4. Common Lessons and Defenses

The Pattern Across All Three Incidents

All three incidents abused trust in package registries (npm/PyPI):

PatternaxiosLiteLLMClaude Code
Attack vectornpm account takeoverPyPI token theft (via Trivy)Source map not excluded
RegistrynpmPyPInpm
CI/CD bypassDirect publishDirect publishN/A
Malicious behaviorpostinstall RAT.pth auto-executionSource exposure
Concealment attemptReplace with package.mdBotnet spamNone

Immediate Response Checklist

npm (axios)

# 1. Check for infected version
npm ls axios

# 2. Pin to safe version
npm install axios@1.14.0

# 3. Commit lockfile
git add package-lock.json && git commit -m "fix: pin axios to safe version"

# 4. Security audit
npm audit

# 5. Check for IOC network connections
# Look for outbound connections to sfrclak.com or 142.11.206.73

PyPI (LiteLLM)

# 1. Pin to safe version
pip install "litellm<=1.82.6"

# 2. If infected, rotate all secrets
# SSH keys, AWS/GCP/Azure credentials, DB passwords, API keys — replace everything

Long-Term Defenses

  1. Pin versions: Use exact versions instead of ^ or ~. Always commit lockfiles.
  2. Block postinstall scripts: Consider npm install --ignore-scripts in CI/CD.
  3. Require MFA: Enable TOTP-based 2FA on npm/PyPI maintainer accounts.
  4. Manage token lifetimes: Use OIDC-based short-lived tokens instead of long-lived ones. Rotate regularly.
  5. Pin CI/CD tool versions: LiteLLM’s unversioned Trivy use was the root cause. Security scanners are not exempt.
  6. Remove source maps: Audit whether .map files are included in production npm packages.
  7. Monitor dependencies: Continuously watch your supply chain with Socket, Snyk, or npm audit.

Takeaways

The simultaneous npm and PyPI incidents in a single week reveal some uncomfortable truths.

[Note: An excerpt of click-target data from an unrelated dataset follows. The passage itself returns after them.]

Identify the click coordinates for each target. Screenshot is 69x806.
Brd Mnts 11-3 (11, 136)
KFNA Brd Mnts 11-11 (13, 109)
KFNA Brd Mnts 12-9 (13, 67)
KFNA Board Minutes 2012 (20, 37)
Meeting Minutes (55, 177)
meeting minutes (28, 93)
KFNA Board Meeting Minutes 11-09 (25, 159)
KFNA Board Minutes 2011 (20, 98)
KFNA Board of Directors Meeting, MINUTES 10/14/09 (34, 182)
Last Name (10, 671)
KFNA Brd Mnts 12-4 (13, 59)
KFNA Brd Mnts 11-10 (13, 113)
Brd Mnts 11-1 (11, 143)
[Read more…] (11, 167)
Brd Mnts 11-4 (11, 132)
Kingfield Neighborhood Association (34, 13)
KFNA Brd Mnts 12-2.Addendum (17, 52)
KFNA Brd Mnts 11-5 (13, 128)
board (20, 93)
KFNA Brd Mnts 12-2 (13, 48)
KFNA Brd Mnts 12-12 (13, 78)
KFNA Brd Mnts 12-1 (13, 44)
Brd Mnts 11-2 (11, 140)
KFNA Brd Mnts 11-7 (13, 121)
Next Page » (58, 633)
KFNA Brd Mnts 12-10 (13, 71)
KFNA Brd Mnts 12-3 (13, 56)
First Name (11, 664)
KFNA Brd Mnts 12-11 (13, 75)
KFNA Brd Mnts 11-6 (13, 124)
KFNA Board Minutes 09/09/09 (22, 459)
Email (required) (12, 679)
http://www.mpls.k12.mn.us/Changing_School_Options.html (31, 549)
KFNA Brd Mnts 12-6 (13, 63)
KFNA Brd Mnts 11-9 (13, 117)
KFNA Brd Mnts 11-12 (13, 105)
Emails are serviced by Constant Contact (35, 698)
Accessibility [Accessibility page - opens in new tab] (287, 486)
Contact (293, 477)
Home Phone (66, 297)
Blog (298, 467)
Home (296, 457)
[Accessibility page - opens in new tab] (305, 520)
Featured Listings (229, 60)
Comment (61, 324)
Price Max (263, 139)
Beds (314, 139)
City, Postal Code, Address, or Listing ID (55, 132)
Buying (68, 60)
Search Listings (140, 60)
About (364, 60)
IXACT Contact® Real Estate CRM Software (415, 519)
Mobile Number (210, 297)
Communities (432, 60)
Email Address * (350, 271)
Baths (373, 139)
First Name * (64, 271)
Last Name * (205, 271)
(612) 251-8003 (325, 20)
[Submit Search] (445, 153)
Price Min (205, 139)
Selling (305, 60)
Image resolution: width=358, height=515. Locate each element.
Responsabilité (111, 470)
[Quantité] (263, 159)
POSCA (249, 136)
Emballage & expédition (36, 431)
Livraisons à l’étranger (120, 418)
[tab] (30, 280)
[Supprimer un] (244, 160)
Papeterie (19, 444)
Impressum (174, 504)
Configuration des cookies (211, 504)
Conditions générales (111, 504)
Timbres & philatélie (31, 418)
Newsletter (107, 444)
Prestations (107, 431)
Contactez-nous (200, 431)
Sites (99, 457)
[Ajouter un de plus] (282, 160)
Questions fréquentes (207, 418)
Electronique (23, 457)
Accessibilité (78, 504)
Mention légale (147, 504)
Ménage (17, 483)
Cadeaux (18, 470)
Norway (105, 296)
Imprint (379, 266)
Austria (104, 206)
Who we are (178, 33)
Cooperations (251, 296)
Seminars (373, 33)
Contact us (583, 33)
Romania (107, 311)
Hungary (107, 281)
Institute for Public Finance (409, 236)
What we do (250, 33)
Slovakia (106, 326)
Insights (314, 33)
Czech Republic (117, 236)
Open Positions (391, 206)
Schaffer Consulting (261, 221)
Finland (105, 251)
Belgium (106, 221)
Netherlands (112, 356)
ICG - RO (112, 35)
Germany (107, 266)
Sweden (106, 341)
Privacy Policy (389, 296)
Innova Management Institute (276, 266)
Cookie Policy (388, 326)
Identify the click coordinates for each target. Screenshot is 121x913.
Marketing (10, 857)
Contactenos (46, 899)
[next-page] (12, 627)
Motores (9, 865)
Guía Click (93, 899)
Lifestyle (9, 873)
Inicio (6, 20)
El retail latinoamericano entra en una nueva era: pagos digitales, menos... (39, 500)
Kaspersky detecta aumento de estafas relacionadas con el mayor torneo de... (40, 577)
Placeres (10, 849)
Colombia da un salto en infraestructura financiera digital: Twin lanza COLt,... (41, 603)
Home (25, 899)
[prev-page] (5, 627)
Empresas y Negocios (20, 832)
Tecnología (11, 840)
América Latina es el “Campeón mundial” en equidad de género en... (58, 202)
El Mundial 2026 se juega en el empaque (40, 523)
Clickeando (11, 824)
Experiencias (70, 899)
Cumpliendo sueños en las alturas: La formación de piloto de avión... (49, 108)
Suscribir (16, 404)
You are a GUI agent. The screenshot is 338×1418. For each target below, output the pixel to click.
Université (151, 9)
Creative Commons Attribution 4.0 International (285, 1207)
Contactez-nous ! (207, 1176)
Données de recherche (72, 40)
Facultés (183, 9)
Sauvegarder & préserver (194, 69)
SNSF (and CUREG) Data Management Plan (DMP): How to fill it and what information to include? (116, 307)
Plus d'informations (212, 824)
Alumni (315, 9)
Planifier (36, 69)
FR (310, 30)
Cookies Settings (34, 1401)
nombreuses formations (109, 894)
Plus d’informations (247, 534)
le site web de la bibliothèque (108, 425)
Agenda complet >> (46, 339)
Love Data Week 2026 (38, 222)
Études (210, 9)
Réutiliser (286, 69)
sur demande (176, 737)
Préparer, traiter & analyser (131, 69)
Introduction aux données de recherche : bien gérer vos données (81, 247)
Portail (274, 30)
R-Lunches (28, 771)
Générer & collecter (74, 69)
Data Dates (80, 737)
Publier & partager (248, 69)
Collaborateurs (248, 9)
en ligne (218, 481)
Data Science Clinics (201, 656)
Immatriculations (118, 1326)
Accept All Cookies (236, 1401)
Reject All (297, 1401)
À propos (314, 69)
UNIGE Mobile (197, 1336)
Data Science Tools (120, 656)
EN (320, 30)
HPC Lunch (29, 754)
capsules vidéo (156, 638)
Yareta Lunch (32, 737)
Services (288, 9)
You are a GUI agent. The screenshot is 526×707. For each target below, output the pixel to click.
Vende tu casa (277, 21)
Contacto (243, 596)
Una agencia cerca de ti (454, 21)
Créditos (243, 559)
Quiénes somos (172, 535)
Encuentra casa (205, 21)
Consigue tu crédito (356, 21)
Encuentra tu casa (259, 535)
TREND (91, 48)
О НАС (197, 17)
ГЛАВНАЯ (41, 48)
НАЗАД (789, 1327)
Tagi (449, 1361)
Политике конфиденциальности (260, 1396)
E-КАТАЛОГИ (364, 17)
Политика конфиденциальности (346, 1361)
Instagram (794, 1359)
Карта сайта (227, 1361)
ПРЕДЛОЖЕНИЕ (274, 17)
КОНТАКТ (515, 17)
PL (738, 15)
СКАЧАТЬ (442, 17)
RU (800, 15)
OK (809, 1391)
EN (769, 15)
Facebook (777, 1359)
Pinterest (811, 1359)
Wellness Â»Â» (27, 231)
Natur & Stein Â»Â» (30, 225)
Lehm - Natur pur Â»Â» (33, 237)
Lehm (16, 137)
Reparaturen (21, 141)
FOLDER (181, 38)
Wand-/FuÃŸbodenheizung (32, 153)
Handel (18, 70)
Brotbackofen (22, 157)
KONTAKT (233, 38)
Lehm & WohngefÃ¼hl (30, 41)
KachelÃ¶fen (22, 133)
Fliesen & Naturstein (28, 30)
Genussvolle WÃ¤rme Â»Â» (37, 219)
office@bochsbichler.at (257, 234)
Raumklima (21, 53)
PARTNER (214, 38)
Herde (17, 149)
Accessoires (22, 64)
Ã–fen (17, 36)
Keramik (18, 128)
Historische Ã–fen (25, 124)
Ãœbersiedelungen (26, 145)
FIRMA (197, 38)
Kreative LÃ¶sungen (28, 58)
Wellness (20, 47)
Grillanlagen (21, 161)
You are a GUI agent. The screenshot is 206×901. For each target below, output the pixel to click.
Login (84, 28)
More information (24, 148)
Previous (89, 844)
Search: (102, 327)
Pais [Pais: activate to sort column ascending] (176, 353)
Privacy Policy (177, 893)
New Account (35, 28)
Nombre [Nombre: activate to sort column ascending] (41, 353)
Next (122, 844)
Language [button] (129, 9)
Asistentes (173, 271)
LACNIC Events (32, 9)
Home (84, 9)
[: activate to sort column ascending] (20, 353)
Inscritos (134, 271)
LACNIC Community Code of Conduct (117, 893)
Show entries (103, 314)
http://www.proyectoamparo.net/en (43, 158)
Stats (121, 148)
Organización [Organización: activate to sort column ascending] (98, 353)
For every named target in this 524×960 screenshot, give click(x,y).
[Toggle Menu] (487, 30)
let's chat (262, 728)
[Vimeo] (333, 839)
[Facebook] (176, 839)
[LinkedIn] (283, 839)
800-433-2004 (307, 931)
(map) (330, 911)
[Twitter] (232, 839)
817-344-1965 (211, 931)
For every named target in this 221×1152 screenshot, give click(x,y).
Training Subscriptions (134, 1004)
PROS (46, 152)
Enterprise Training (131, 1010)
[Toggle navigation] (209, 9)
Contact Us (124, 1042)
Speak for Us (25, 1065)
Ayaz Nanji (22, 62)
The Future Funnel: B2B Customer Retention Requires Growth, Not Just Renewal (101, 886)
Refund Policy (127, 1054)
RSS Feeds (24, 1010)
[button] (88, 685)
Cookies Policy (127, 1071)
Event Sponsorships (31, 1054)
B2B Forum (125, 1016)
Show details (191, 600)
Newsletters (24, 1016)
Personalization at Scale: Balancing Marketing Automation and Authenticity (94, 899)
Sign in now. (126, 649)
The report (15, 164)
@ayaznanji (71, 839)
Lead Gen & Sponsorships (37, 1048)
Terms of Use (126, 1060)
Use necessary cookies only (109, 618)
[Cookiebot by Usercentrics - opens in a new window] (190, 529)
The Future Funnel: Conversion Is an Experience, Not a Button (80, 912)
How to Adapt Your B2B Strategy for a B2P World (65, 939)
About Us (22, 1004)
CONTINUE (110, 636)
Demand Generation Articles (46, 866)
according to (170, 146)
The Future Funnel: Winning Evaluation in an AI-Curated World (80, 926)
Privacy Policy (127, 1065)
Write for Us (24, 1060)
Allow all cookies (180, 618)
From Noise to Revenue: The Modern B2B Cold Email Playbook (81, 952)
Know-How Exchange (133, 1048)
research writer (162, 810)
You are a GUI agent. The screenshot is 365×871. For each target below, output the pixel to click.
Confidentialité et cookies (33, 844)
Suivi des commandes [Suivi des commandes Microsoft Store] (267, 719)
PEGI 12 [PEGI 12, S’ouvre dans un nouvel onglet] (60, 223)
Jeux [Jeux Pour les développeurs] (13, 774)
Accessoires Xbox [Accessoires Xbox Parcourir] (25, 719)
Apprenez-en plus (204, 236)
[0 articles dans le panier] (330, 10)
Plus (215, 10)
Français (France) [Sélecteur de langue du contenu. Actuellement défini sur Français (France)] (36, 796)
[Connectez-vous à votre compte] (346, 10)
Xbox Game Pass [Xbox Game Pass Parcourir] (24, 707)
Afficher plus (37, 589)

First, maintainers are a single point of failure. In the axios case, one compromised account infected two release branches in 39 minutes, and other collaborators lacked the permissions to do anything. In a world where OIDC-based publishing is not yet widely adopted, long-lived tokens are ticking time bombs.

Second, security tools themselves become attack vectors. In the LiteLLM incident, security scanner Trivy became the entry point for the attack. Installing tools without version pins — like apt-get install -y trivy — is trading convenience for security.

Third, attackers are becoming more sophisticated. Pre-staging payloads 18 hours ahead, self-concealment mechanisms, deploying a 73-account botnet to bury GitHub issues, using AI agents for vulnerability scanning — supply chain attacks are industrializing.

The bottom line: when you run npm install or pip install, you are extending trust to thousands of maintainers. Basic hygiene measures — committing lockfiles, pinning versions, --ignore-scripts, and rotating tokens — have never mattered more.